Unexpected Grid behavior in Tkinter

Question:

I am coding a game in Python with tkinter. The basic functionality is that an image is displayed but it’s covered with a grid of boxes that can be destroyed. I’ve written a linear version of the code that is as simplified as I can get it:

from tkinter import *
from PIL import ImageTk, Image


class Box:
    def __init__(self, parent, row, column, width, height):
        self.row = row
        self.column = column
        self.canvas = Canvas(parent, bg='black', width=width, height=height)
        self.canvas.grid(row=row, column=column, sticky=NSEW)
        self.canvas.bind('<Button-1>', self.destroy)

    def destroy(self, event):
        print('Destroyed box at', self.row, self.column)
        self.canvas.destroy()


root = Tk()
root.title('Image Reveal')
root.state('zoomed')
image_raw = None

# Create a frame for the image
image_frame = Frame(root, highlightbackground="blue", highlightthickness=5)
image_frame.pack(expand=True, anchor=CENTER, fill=BOTH, padx=0, pady=0)

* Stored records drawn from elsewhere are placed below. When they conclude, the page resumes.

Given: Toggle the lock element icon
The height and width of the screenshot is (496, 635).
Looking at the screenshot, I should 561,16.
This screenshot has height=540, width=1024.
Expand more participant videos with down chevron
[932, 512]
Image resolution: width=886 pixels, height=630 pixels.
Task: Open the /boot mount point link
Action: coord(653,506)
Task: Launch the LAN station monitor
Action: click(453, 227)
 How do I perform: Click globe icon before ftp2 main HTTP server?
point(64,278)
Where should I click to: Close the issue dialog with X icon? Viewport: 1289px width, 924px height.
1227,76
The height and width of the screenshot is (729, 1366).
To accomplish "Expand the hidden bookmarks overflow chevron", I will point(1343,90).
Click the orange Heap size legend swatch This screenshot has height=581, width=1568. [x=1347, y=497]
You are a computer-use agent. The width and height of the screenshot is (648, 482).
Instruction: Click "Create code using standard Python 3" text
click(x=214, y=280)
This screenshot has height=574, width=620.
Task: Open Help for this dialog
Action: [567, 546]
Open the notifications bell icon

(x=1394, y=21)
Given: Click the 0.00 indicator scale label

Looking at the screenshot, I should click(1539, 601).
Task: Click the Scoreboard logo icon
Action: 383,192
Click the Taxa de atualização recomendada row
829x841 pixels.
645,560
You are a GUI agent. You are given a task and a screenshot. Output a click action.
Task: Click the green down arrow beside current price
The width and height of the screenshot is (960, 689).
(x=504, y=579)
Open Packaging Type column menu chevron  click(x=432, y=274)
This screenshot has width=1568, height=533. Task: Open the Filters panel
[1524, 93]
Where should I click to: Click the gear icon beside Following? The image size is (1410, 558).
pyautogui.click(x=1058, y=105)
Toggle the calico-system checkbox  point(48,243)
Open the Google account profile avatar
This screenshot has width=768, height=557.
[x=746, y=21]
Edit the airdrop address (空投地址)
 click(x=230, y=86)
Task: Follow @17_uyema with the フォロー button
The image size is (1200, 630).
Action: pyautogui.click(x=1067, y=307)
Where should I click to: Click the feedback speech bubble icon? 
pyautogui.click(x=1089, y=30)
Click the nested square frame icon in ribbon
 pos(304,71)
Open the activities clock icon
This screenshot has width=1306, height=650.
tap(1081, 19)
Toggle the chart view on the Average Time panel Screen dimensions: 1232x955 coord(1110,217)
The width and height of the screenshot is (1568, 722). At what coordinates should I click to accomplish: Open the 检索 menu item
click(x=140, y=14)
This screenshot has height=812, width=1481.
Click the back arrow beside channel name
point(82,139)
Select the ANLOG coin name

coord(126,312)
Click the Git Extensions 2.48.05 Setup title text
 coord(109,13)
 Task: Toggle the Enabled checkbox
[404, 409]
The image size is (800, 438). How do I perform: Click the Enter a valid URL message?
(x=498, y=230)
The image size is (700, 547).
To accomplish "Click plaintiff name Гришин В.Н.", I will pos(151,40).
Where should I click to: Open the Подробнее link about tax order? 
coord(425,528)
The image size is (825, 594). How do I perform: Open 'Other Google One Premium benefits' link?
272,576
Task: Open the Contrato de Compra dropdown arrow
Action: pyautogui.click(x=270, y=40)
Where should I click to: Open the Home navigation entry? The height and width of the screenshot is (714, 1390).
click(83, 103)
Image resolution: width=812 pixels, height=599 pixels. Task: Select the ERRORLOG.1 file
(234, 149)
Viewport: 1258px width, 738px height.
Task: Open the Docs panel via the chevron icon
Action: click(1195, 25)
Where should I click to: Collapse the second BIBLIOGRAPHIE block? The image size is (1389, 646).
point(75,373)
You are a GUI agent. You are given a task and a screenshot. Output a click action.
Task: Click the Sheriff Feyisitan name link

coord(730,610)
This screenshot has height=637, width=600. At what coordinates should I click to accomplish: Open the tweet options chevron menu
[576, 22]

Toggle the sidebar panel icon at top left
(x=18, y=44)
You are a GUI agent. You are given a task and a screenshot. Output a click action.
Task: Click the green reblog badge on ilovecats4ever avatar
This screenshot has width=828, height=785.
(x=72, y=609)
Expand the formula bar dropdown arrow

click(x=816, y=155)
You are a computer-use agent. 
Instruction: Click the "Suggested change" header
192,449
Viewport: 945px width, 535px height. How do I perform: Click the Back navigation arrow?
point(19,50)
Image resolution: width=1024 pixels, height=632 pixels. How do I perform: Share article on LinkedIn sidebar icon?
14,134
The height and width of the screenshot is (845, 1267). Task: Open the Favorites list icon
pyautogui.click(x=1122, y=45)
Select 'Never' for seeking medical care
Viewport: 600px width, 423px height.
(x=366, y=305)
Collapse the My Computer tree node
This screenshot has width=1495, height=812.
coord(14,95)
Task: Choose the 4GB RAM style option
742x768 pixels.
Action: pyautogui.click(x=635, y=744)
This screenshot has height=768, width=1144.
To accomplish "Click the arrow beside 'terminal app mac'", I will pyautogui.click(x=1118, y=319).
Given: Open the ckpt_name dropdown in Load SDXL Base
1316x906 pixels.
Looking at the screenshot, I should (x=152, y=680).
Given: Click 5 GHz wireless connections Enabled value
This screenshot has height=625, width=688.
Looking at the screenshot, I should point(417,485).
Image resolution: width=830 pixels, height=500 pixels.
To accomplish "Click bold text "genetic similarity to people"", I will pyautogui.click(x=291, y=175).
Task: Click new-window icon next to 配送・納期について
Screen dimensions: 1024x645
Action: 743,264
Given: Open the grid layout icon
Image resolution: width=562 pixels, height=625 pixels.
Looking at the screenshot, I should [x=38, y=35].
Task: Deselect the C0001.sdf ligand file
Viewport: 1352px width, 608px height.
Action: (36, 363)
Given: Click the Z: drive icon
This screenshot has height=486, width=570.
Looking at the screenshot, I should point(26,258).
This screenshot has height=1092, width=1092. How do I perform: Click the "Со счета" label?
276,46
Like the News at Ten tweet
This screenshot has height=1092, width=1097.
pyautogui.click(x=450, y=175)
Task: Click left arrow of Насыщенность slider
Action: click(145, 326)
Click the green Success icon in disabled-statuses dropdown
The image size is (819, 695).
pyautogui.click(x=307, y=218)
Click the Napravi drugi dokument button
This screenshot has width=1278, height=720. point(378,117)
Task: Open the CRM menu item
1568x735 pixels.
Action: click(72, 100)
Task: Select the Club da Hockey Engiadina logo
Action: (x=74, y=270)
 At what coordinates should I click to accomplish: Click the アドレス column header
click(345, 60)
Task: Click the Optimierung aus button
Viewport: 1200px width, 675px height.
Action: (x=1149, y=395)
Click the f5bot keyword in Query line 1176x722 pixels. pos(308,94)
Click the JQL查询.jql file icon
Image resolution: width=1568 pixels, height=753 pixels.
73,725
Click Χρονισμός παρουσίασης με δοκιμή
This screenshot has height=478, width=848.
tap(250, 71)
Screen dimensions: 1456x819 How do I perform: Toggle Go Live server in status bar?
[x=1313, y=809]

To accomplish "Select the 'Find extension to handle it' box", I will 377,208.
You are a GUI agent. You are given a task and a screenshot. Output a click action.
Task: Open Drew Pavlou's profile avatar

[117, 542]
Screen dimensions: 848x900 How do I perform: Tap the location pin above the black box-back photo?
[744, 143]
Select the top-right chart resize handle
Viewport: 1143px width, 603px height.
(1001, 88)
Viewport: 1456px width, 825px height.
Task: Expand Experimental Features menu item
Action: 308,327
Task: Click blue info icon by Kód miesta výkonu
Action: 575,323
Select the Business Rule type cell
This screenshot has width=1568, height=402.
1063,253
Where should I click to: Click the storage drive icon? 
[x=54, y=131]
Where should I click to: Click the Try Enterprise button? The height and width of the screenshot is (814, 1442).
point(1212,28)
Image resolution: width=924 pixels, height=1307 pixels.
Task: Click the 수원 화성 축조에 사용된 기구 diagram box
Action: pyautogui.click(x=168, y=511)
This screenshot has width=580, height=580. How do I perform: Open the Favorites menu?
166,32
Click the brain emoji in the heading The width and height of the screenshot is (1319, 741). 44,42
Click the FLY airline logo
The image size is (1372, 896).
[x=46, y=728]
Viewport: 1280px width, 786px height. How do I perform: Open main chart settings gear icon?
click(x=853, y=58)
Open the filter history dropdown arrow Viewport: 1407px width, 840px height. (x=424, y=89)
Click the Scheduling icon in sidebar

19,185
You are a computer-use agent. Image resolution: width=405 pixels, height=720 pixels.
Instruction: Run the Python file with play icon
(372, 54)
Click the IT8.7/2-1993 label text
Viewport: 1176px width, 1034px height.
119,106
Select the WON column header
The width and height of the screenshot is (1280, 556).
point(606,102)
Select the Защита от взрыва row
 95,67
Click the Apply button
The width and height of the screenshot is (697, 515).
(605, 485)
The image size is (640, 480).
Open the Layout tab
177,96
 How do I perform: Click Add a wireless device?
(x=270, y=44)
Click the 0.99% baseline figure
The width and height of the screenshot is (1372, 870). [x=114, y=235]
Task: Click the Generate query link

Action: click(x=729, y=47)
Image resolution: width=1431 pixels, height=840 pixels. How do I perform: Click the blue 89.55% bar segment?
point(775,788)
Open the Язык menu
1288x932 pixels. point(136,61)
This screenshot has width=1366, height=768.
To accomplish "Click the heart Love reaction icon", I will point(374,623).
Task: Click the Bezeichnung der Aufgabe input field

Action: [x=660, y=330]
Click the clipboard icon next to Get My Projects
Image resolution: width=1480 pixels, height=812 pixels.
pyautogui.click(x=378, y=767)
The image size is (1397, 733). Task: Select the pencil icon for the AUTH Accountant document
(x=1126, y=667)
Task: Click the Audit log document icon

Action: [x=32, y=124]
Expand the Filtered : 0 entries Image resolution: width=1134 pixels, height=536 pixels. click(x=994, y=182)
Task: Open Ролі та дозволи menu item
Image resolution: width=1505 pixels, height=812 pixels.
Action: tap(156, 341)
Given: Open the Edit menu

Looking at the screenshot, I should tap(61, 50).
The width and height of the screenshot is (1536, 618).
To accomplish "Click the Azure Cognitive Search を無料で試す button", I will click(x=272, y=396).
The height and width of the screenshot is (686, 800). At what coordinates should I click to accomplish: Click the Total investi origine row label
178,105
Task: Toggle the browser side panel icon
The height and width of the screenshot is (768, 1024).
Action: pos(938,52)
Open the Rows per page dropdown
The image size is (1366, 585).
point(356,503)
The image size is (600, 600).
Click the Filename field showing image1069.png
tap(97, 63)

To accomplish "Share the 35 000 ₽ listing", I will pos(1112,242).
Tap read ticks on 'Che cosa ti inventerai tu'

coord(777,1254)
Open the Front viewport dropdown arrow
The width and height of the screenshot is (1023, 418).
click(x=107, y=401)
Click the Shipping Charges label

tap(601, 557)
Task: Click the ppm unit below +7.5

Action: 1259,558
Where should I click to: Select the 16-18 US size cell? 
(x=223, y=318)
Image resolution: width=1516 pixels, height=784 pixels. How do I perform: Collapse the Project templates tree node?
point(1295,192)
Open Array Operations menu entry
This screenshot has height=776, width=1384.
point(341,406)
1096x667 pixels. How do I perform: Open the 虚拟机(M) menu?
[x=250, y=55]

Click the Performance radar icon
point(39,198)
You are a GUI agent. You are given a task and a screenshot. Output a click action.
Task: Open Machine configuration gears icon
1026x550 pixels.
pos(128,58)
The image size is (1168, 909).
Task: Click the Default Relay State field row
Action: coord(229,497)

# Load image and put it in a label
image_raw = Image.open('image.png')
image = ImageTk.PhotoImage(image_raw)
image_label = Label(image_frame, image=image, borderwidth=5, relief='ridge')
image_label.pack(anchor=CENTER, expand=True)

# Calculate the size of the boxes
image_label.update()
width = image.width()
height = image.height()
column_amount = 10
row_amount = 10
box_width = width / column_amount
box_height = height / row_amount

# Create boxes that fill the grid
for row in range(row_amount):
    for column in range(column_amount):
        Box(image_label, row, column, box_width, box_height)

root.mainloop()

You can click on the box to destroy it and it also logs the coordinates of the box destroyed.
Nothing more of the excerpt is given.